The Winter Queen
pause.
    “Plus a quarterly bonus for overtime.”
    “I’ll give instructions for you to be paid a bonus of five hundred out of the special fund. For devotion to duty in the face of danger. And so, until tomorrow. Come in, and we’ll work on the various scenarios.”
    And the door closed behind the astonishing visitor.
    THE CRIMINAL INVESTIGATION Division really was quite unrecognizable. There were unfamiliar gentlemen with files under their arms trotting along the corridors, and even his old colleagues no longer waddled along but walked smartly, with an upright bearing.
    In the smoking room—miracle of miracles—there was not a soul to be seen. Out of curiosity Erast Fandorin glanced into the former refreshment room, and, true enough, standing there on the table in place of the samovar and the cups was a Baudot apparatus, and a telegrapher in a double-breasted uniform jacket glanced up at the intruder with a strict, interrogatory glance.
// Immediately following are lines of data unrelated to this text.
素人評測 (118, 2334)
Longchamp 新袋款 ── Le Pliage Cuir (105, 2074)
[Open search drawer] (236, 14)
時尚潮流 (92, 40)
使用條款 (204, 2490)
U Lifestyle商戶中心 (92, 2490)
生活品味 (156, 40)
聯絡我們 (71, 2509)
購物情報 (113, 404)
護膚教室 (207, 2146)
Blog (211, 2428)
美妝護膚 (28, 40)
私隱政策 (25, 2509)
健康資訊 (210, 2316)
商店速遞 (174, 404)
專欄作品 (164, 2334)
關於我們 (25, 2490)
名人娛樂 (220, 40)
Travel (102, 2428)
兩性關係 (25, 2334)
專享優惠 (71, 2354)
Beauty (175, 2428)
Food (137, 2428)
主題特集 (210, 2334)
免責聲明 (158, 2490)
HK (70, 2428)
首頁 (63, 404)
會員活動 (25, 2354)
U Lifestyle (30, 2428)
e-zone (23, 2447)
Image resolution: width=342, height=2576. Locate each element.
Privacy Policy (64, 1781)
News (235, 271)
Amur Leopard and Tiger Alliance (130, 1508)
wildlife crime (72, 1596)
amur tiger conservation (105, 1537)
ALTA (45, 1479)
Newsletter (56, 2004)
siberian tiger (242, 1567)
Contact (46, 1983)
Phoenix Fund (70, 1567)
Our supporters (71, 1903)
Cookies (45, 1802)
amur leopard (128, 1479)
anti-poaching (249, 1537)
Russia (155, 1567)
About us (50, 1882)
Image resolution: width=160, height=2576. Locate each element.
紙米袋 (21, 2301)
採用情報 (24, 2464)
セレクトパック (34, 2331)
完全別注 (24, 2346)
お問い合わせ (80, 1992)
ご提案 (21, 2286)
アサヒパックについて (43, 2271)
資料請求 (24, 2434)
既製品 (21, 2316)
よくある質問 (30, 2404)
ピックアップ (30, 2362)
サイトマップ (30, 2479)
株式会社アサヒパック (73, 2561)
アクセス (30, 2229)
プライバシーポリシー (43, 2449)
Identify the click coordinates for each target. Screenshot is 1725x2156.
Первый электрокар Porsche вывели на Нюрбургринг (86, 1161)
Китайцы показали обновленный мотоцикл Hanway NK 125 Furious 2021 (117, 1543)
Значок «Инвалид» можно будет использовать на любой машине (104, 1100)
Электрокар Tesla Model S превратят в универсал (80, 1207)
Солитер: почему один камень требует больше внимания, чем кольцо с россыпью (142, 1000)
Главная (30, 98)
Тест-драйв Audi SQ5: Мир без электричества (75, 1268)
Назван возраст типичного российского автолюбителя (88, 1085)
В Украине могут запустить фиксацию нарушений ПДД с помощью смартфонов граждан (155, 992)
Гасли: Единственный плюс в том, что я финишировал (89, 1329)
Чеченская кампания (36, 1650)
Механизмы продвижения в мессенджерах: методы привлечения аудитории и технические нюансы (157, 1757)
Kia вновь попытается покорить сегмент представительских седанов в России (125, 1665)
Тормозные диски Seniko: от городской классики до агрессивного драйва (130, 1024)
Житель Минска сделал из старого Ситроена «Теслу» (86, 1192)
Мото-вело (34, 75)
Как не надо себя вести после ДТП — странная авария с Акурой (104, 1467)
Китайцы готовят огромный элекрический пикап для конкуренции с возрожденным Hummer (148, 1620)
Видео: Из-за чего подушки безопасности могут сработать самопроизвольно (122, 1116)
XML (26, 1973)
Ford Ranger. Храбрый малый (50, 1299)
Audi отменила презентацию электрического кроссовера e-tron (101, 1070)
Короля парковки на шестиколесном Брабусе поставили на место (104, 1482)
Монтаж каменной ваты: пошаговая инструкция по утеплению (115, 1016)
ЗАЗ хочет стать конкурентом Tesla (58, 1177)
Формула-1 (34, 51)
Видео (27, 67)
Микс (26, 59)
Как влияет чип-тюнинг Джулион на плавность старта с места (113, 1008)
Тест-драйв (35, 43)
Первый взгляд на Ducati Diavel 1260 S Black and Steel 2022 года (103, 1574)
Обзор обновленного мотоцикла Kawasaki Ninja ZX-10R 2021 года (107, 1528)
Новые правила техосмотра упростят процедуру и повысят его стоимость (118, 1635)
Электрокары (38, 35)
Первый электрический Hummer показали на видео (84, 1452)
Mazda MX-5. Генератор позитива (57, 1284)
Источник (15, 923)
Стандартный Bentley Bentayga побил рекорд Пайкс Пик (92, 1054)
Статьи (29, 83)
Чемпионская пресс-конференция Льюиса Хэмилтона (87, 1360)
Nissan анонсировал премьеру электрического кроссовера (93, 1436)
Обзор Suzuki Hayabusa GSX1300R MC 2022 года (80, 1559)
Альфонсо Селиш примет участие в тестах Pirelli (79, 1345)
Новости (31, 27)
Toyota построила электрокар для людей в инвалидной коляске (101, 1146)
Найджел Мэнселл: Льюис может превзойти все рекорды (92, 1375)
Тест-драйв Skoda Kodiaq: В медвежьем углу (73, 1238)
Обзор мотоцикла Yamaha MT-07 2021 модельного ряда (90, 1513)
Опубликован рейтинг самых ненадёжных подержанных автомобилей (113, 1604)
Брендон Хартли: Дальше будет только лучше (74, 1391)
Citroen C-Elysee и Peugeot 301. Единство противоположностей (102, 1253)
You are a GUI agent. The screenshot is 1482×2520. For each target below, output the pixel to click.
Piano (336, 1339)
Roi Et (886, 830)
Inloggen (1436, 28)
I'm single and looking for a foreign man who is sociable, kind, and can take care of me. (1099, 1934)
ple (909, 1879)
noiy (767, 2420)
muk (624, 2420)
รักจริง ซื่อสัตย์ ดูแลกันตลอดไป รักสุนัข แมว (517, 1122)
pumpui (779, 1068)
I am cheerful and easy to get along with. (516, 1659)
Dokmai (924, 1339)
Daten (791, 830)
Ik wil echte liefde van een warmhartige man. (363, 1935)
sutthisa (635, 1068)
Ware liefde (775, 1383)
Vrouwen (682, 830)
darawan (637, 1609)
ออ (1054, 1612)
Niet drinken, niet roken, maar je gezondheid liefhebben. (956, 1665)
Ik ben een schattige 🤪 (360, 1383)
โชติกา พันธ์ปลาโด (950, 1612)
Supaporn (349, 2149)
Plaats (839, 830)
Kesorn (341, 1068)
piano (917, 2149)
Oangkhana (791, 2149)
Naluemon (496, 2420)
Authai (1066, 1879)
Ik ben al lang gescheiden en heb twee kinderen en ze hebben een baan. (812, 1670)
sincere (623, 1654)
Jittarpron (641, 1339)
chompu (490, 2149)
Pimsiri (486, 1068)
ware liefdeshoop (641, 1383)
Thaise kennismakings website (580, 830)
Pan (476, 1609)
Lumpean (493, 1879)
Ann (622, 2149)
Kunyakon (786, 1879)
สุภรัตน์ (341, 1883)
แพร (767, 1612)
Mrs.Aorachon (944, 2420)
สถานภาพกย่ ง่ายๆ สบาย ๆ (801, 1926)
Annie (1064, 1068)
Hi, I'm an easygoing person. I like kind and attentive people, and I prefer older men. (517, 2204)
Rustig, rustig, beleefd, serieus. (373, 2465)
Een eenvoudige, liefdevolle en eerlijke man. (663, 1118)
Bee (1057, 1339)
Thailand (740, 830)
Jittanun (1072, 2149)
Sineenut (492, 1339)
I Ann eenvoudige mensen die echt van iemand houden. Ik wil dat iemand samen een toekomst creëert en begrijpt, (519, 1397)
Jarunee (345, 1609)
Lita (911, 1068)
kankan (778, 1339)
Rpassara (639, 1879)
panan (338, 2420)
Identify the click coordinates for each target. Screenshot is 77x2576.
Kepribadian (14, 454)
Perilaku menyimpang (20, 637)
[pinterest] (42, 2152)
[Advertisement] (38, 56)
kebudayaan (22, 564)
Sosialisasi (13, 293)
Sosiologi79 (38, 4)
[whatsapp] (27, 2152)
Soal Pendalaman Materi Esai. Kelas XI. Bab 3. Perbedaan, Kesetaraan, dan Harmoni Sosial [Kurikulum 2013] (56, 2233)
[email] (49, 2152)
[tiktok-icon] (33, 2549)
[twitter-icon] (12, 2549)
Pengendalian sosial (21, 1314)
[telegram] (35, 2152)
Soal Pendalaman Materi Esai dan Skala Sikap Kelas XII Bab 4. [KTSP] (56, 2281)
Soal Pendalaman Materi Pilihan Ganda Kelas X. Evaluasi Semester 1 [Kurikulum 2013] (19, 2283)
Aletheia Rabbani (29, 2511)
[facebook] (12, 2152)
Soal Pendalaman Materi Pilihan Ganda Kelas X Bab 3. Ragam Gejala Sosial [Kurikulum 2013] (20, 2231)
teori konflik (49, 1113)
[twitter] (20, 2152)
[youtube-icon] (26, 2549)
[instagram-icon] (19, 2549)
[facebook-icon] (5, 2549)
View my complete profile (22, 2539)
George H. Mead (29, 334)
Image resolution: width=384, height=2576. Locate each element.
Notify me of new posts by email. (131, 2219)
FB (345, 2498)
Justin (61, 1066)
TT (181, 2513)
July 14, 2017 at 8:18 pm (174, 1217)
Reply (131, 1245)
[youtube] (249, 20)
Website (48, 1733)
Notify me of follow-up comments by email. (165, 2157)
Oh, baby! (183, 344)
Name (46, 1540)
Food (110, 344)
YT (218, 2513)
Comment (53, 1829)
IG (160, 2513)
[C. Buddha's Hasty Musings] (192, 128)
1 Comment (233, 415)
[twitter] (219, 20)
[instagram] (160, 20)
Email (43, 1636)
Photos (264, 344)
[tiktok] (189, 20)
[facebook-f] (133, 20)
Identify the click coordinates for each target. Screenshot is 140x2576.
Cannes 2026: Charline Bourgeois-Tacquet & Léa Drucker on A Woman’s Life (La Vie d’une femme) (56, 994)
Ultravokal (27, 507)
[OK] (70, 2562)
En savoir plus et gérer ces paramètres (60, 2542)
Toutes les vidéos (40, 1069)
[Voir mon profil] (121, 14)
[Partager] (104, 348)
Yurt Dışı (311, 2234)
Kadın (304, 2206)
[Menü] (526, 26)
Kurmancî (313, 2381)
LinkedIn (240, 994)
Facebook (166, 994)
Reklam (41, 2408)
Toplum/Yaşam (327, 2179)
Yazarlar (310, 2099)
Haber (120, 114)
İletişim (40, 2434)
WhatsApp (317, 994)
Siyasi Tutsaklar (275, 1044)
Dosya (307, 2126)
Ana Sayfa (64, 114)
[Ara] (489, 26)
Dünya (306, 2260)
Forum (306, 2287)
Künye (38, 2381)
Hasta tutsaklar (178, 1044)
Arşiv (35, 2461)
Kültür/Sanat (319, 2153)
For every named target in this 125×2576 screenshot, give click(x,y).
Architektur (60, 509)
    The investigation headquarters was located in the office of the head of division, for the superintendent had been relieved of his duties as of the previous day. Erast Fandorin, still rather pale after the painful procedure of having the stitches removed, knocked on the door and glanced inside. This office had also changed: the comfortable leather armchairs had disappeared and their place had been taken by three rows of simple chairs. Standing against the wall were two school blackboards, completely covered with charts of some kind. It looked as though a meeting had only just ended—Brilling was wiping his chalk-dusted hands with a rag, and the officers and agents, talking intently among themselves, were moving toward the exit.
    “Come in, Fandorin, come in. Don’t hang about in the doorway,” Brilling said, hurrying along Erast Fandorin, who was suddenly overcome by timidity. “All patched up? That’s splendid. You’ll be working directly with me. I’m not allocating you a desk. You’ll have no time for sitting down anyway…It’s a pity you arrived late. We’ve just had a most interesting discussion concerning the ‘Azazel’ in your report.”
    “So there is such a thing? I wasn’t mistaken?” said Erast Fandorin, pricking up his ears. “I was afraid it was my imagination.”
    “It wasn’t your imagination. Azazel is a fallen angel. What mark did you get for Scripture studies? You remember about the scapegoats? Well, then, in case you’ve forgotten, there were two of them. One was intended for God, for the expiation of sins, and the other was for Azazel, so that he wouldn’t be angered. In the Jewish Book of Enoch, Azazel teaches people all sorts of nastiness: he teaches the men to make war and make weapons and the women to paint their faces and abort their young. In a word, he’s a rebellious demon, the spirit of exile.”
    “But what can it mean?”
    “One of your Moscow collegiate assessors expounded an entire detailed hypothesis about a secret Judaic organization…He told us all about the Jewish Sanhedrin and about the blood of Christian infants. He presented Bezhetskaya as a daughter of Israel, and Akhtyrtsev as a lamb slaughtered on the sacrificial altar of the Jewish God. Such a load of nonsense. I’ve heard enough of those anti-Semitic ravings already in St. Petersburg. When disaster strikes and the causes are not clear, they immediately start talking about the Sanhedrin.”
    “And what is your hypothesis…chief?” Fandorin asked, pronouncing the unaccustomed form of address with a certain trepidation.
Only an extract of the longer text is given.